The latest update in the ongoing City Hall saga stemming from a federal corruption investigation is that the City Attorney's own investigation has just issued 14 new subpoenas pertaining to the much delayed 555 Fulton project in Hayes Valley — which already has figured into the federal complaint against former Department of Public Works Director Mohammed Nuru.
The City Attorney's Office has issued 6 subpoenas to companies linked to Chinese developer Zhang Li, whom federal investigators and subsequent reporting have identified as allegedly having gifted a trip to China to Nuru in exchange for help getting approvals for the Fulton Street development. As Socketsite reports, one subpoena was also issued to well known permit expediter and contractor Walter Wong, and four more were issued to companies with ties to Wong. Another two subpoenas went out to investment firms tied to 555 Fulton, and one was issued to an engineering firm that worked on the project.
City Attorney Dennis Herrera says the subpoenas seek "a range of records, including documents that could show things or services of value being provided to a city employee or official, or to a city employee or official’s family member." Herrera added, "Make no mistake, we’re following the evidence wherever it leads."
Per the Business Times, these latest subpoenas seek email communications and other materials that pertain to the mixed-use project — which many in the neighborhood were eagerly anticipating opening because Trader Joe's is set to move into the ground floor.

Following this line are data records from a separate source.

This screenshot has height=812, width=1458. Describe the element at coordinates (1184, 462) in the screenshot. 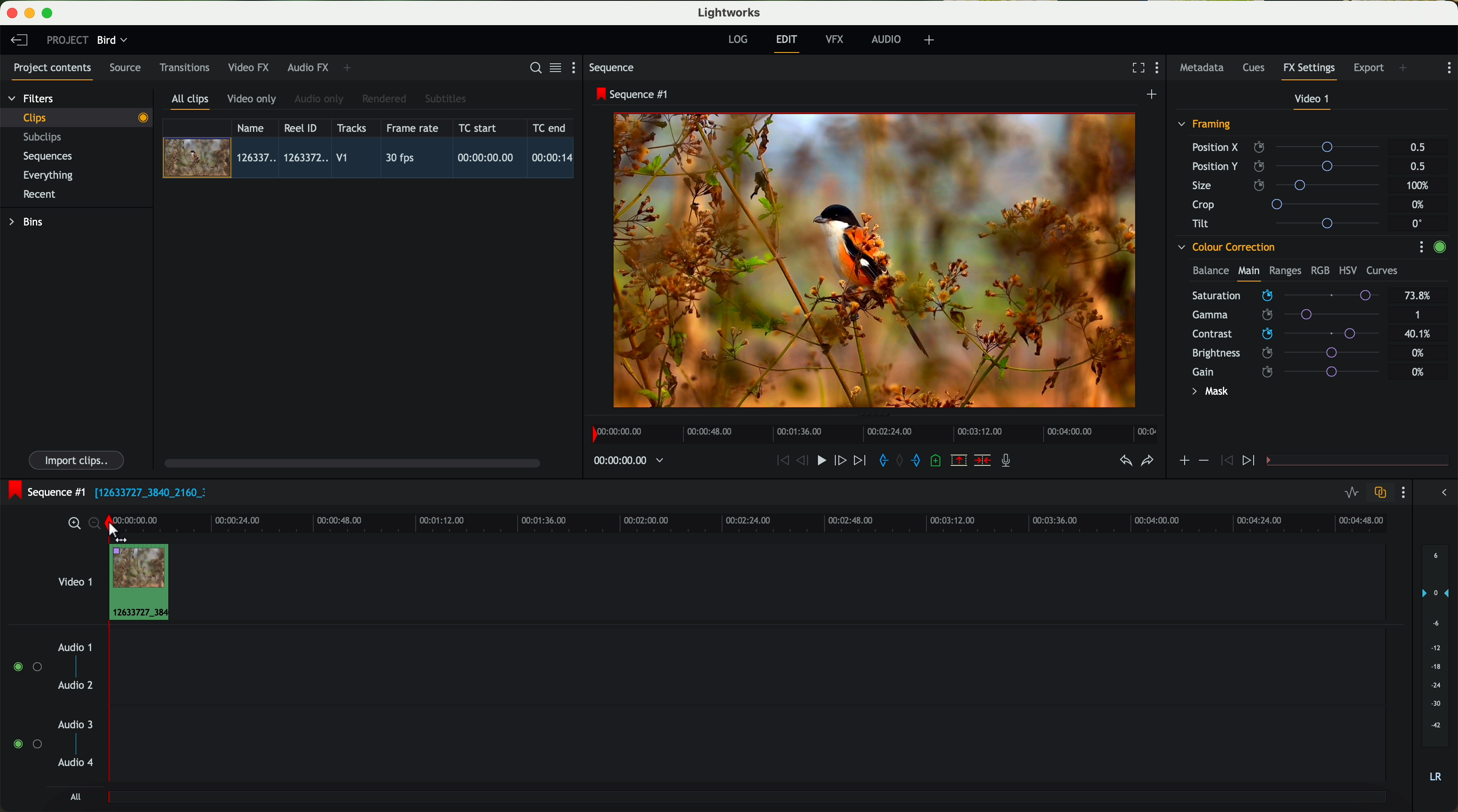

I see `icon` at that location.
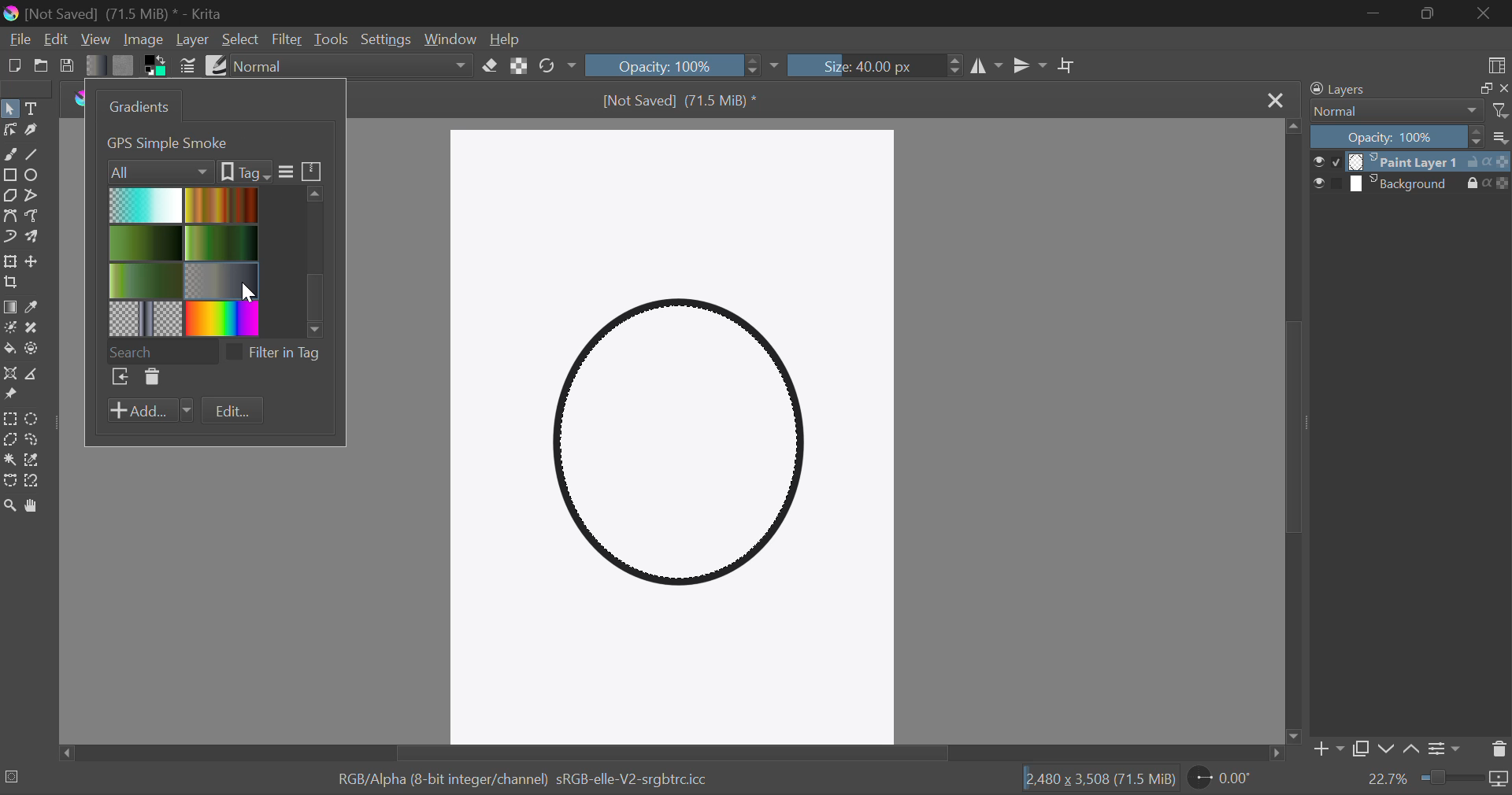  I want to click on Open, so click(41, 66).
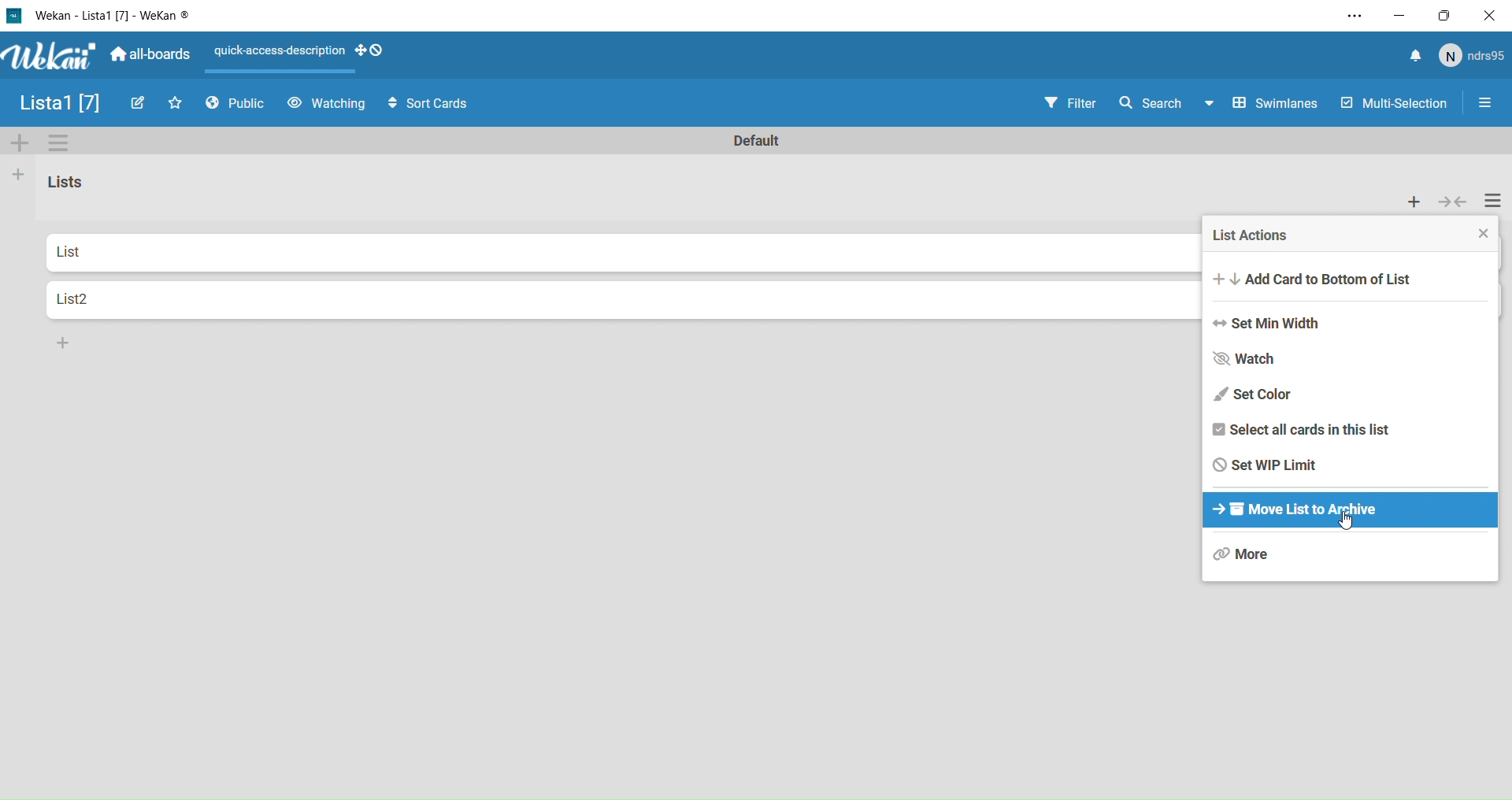 The image size is (1512, 800). I want to click on List Actions, so click(1348, 235).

And the subpoenas follow just a couple of days after Nuru himself reportedly sat down with Herrera to cooperate with the investigation.
"We will get to the bottom of this. San Franciscans deserve no less," Herrera said in a statement earlier this week.
Two weeks ago, Herrera's office also subpoena'd eight private and non-profit companies with possible connections to both Nuru and alleged co-conspirator Nick Bovis, the owner of restaurants Lefty O'Douls and Spinnerie. Herrera contended with those subpoenas that these companies may have been "funneling" money to Nuru's department, for holiday parties and the like, through checks to a charity run by Bovis.
Meanwhile, the federal probe remains ongoing, and it's not yet clear if the charges will stop with Nuru and Bovis. As many surmised in recent weeks, a second charge against Nuru of lying to investigators appears to stem from his not fulfilling some sort of cooperation deal, and possibly informing higher-ups at City Hall about the investigation.